Her brother Roger, now her manager, helped her secure a singles deal with Tony Brown at MCA Records, and she cut her first album in 1987. Her first Top 10 hit was "If My Heart Had Windows," originally a hit for George Jones in 1967. Other hits followed, including "A Little Bit in Love," "Timber, I'm Falling in Love" and "Chains." The Opry inducted her in 1988, and she married husband/producer Emory Gordy Jr. in 1989.
She left MCA, dissolved her managerial relationship with her brother, and arrived at Epic Records in 1992. She immediately hit No. 1 with "Blame It on Your Heart" in 1993, from the album Only What I Feel. The heartbreaking "How Can I Help You Say Goodbye" entered the Top 10 in 1994. With the feisty "I Try to Think About Elvis," and the delicate "Here I Am" and "You Don't Even Know Who I Am," When Fallen Angels Fly was awarded the 1995 CMA album of the year -- only the second time a woman has won.
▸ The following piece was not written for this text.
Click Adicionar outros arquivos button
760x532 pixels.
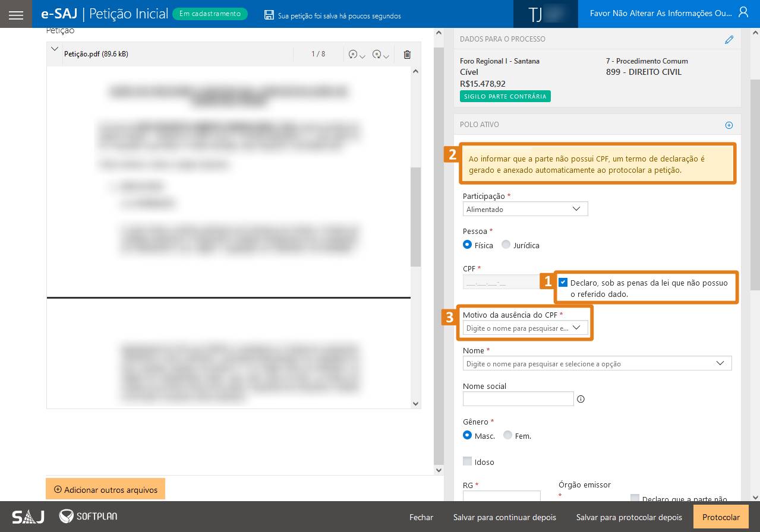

With that momentum, Loveless scored two No. 1 hits -- "You Can Feel Bad" and "Lonely Too Long" -- from 1996's The Trouble With the Truth. That year, she was voted the CMA female vocalist of the year and the Academy of Country Music's top female vocalist in 1996. A hard-core country duet with George Jones, "You Don't Seem to Miss Me," earned a 1998 CMA vocal collaboration award.
Loveless' frequent duets with Vince Gill have also earned her accolades. "My Kind of Woman, My Kind of Man" won the 1999 CMA vocal event of the year award and received a Grammy nomination. The song appears on Loveless' 1999 hits package Classics. In 2000, she released Strong Heart, but none of its singles reached the Top 10.
She took a break from commercial country music with the celebrated album Mountain Soul in 2001. Revisiting the Appalachian music of her youth, the album sparked a wave of critical acclaim and led to Loveless performing at numerous bluegrass festivals, joining the O Brother-inspired Down From the Mountain tour and co-hosting the International Bluegrass Music Association (IBMA) awards. The Christmas album, Bluegrass & White Snow, followed in 2002.
Even without hit singles, Loveless was nominated for the CMA female vocalist in 2003, along with fellow traditionalists Dolly Parton, Alison Krauss and Terri Clark. She released On Your Way Home in 2003.